スーツケースのキャスターがロビーの床のわずかな段差に乗り上げたとき、腕に伝わってきた小さな振動が、「ああ、ここに来たんだな」と私に教えてくれた。広々としたロビーには、24時間いつでも利用できるドリンクやパンの香ばしい香りが漂い、旅の緊張をゆっくりと解きほぐしてくれる。
家族での旅というのは、どこか戦場に似ているかもしれない。誰がどの靴下を履くか、朝食に何を食べるか。そんな些細なことで意見がぶつかり合う。でも、私にはそれが、土の中で種が割れる音のように聞こえる。殻が壊れるのは痛みを伴うけれど、そうしないと新しい根は外に伸びられない。この旅で起きる小さな混乱も、きっと私たちという家族の形を広げるための、必要なノイズなのだろう。
凱旋星光酒店の部屋に入った瞬間、潮の香りが混じった風が、私たちの頬を軽く撫でた。完璧な調和なんて期待していない。むしろ、子供たちがベッドの上で跳ね回る弾むような音や、パジャマのまま窓辺に集まって外を眺める、そんな不揃いな時間こそが、この場所で一番価値のあるものに感じられた。
家族の輪郭をなぞった5つの記憶
海色のカーテン:朝の6時、まだ半分眠っている部屋に、淡いブルーの光が染み出していた。布の隙間から漏れる光が、床の上に細長い帯を作っている。それに真っ先に気づいたのは次男だった。彼は小さな指でカーテンの端をぎゅっと掴み、「海が部屋に入ってきた!」と、まだ掠れた声で叫んだ。その青さは、深い海の底に沈んでいるような、静かで心地よい温度をしていた。
湯気の立つ地元の豆花:朝食会場に漂う、大豆の素朴で温かい香り。お皿に乗った豆花は、スプーンを入れるとつるりと滑り、口の中で雲のように柔らかくほどけていく。この味に一番驚いたのは長女だった。彼女は「お豆腐が、ふわふわして甘い!」と、目を丸くして何度も口に運んでいた。家族で一つのテーブルを囲み、最後の一口を誰が食べるかで小さな言い争いが始まったけれど、その喧騒さえも、朝の光に溶けて心地よかった。
裸足で踏んだタイルの冷たさ:深夜3時、ふと目が覚めて廊下へ出たとき、足の裏に触れたタイルの温度。それは、意識を強制的に覚醒させるような、鋭くて清潔な冷たさだった。それに気づいたのは父親だ。彼は少しだけ身震いしながら、でもその冷たさが心地よいのか、わざとゆっくりと歩いていた。静まり返った空間に、裸足がペタペタと鳴る音だけが響き、家族が同じ屋根の下で眠っているという安心感が、皮膚を通して伝わってきた。
屋上の潮風:頂上のテラスに出たとき、太平洋から吹き付ける風が、私たちの髪をめちゃくちゃにかき乱した。塩分を含んだ重たい空気が唇に触れ、遠くで波が砕ける低い音が鼓膜を震わせる。この風の心地よさに一番先に身を任せたのは母親だった。彼女は大きく深呼吸をして、「ここに来てよかった」と小さく呟いた。その横顔に、旅の疲れと、それを上回る解放感が混ざり合っているのが見えた。

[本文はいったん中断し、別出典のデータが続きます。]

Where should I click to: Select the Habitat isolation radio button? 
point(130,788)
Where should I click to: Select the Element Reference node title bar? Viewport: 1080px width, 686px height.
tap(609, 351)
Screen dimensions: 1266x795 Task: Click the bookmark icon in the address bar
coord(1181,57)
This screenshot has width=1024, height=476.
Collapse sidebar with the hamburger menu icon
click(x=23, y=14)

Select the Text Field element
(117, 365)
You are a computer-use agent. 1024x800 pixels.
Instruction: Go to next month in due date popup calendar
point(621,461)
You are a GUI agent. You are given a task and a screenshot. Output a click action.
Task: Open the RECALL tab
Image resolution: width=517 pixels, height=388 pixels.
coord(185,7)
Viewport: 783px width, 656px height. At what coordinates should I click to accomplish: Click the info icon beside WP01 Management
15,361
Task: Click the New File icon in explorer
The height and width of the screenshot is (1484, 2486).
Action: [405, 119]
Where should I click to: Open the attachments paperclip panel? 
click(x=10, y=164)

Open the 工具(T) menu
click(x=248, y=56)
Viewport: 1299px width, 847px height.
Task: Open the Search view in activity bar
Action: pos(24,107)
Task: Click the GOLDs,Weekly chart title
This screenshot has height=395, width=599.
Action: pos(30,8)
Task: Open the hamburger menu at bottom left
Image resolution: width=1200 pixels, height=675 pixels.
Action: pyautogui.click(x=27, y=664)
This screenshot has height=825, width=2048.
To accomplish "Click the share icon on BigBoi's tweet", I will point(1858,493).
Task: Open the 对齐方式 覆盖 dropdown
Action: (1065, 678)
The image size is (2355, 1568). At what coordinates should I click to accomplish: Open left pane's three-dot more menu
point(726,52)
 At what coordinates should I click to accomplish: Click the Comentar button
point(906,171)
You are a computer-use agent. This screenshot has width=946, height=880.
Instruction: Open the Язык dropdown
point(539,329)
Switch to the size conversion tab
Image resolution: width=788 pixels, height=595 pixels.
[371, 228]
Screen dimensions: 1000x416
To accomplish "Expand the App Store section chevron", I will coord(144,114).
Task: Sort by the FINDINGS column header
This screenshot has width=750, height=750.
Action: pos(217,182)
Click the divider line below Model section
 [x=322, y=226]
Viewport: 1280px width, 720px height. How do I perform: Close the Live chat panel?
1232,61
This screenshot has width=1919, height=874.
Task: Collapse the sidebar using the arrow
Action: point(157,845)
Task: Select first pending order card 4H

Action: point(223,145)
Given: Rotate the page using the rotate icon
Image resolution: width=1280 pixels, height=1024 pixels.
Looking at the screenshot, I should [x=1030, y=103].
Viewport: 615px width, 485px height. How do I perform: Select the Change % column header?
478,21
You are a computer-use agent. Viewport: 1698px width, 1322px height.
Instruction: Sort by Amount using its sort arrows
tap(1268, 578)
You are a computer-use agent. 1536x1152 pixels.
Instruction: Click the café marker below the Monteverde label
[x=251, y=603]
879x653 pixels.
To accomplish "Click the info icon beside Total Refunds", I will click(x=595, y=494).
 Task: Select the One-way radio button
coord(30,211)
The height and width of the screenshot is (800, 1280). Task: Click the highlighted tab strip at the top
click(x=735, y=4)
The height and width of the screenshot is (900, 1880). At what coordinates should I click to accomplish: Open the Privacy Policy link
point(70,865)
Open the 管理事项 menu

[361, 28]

砂まじりのスリッパ:海辺を散歩して戻ってきたとき、スリッパの底に小さな白い砂粒が入り込んでいた。歩くたびに「シャリ、シャリ」と鳴る、かすかな、けれど確かな感触。それに気づいて面白がったのは次男だ。彼はわざと砂を鳴らしながら廊下を歩き、まるで自分だけの秘密の楽器を持っているかのように誇らしげだった。その小さな音は、私たちがこの土地の断片を、物理的に持ち帰った証拠のように思えた。
青い夜がゆっくりと部屋に溶け込み、私たちは心地よい疲れの中で、また明日への準備を始める。
- 朝食の地元の豆花は、子供たちと一緒にぜひ味わってほしい。素材の優しい味が、旅の記憶に深く刻まれるはず。
- 早起きして屋上テラスへ。6時の光と潮風が、家族の会話を自然と穏やかにしてくれる。